Oct. 3, 2013 — -- An American doctor has been overwhelmed with donations from viewers who want to give the gift of sight to the millions in the developing world who live in darkness, after ABC's "World News" reported Wednesday on the doctor's efforts in Africa.
In fact, $139,186 was donated in the first 24 hours after ABC News' report, according to the Himalayan Cataract Project, enough to buy 12,653 lenses for patients with cataract blindness.
"Thank you so much to all the viewers. Your donations mean thousands more surgeries will now be possible," said Job Heintz, of the Himalayan Cataract Project. "Patients will receive sight restoring surgery thanks to your story."
ABC News' David Muir was in an operating room in Mekelle, Ethiopia, for three days as Dr. Geoffrey Tabin, director of the division of international ophthalmology at the John A. Moran Eye Center, helped cure patients there of cataract blindness.
The simple surgery takes just seven minutes and costs only $11.
The doctor makes a quick incision, removes the cataract in one piece and puts a new lens in its place.
Hundreds of patients came through the clinic's doors. The next day, ABC News cameras captured patients shedding tears of joy as Tabin removed the eye patches and they realized they could see.
Parents who had not seen their children in more than decade were suddenly able to see again. Children who'd been unable to go to school, unable to see the chalkboard, were given their sight back.
ABC News joined Tabin on the recent trip 8,000 miles from Tabin's home in Park City, Utah, to Ethiopia, which has one of the highest rates of blindness in the world.
When the ABC News team arrived at the Quiha Zonal Hospital in the remote city of Mekelle, Ethiopia, there were already hundreds of patients waiting for Tabin.
For the patients, the journey to Mekelle was a pilgrimage, of sorts. They came from cities, villages and small farming communities throughout Ethiopia after hearing the American doctor was coming.

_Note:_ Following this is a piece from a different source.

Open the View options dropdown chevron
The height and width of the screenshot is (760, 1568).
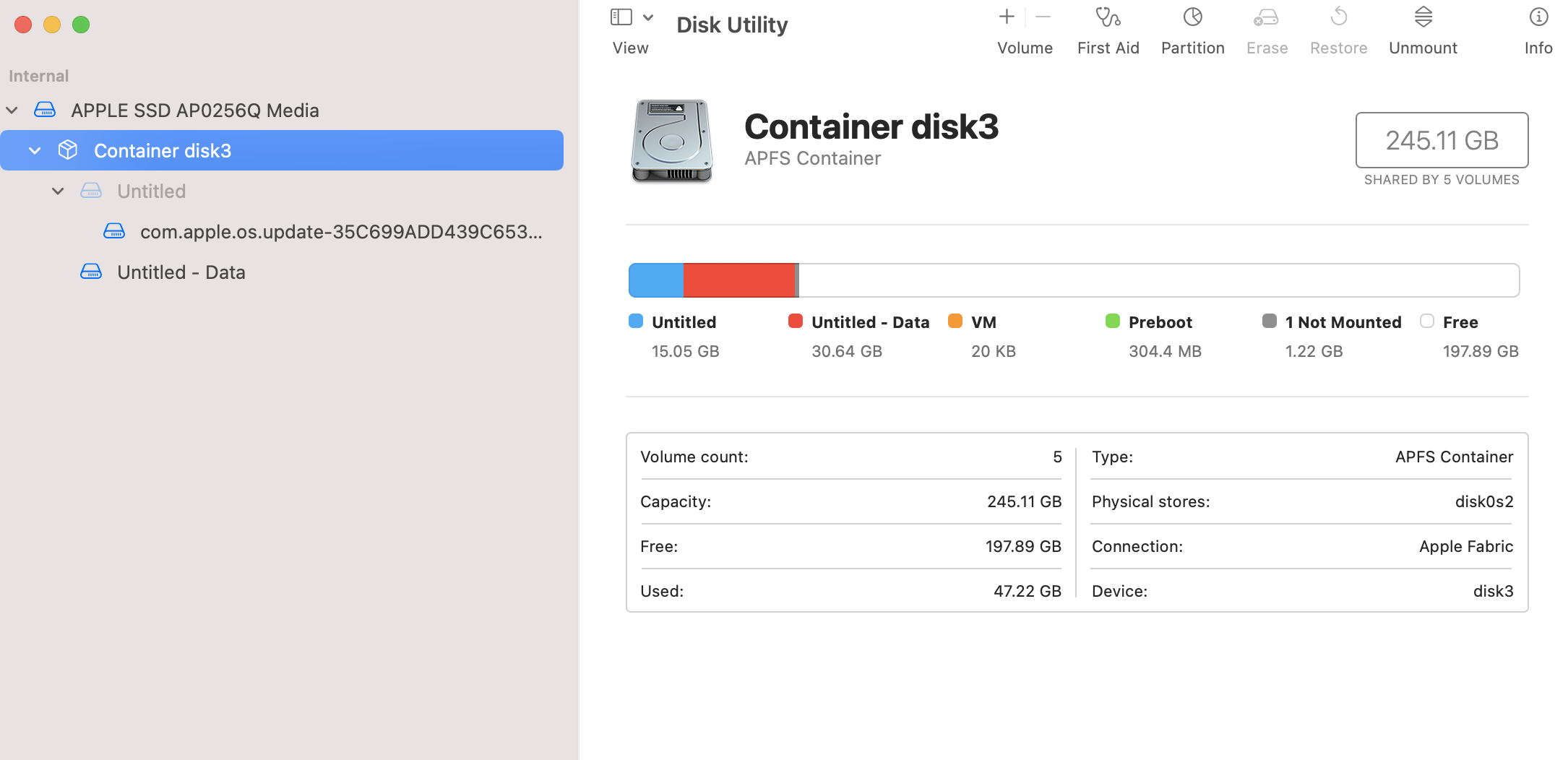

Getting to the clinic was no small feat considering their condition. Many had traveled for days in search of a medical miracle.
Cataract blindness is an epidemic in Ethiopia, and doctors point to poverty, poor nutrition, genetics and the scorching sun as reasons for the devastating numbers.
Tabin told Muir seeing the line of patients waiting for his help was powerful.
"It's daunting, but also exciting. You know, when I'm operating, every single eye is a life," Tabin said.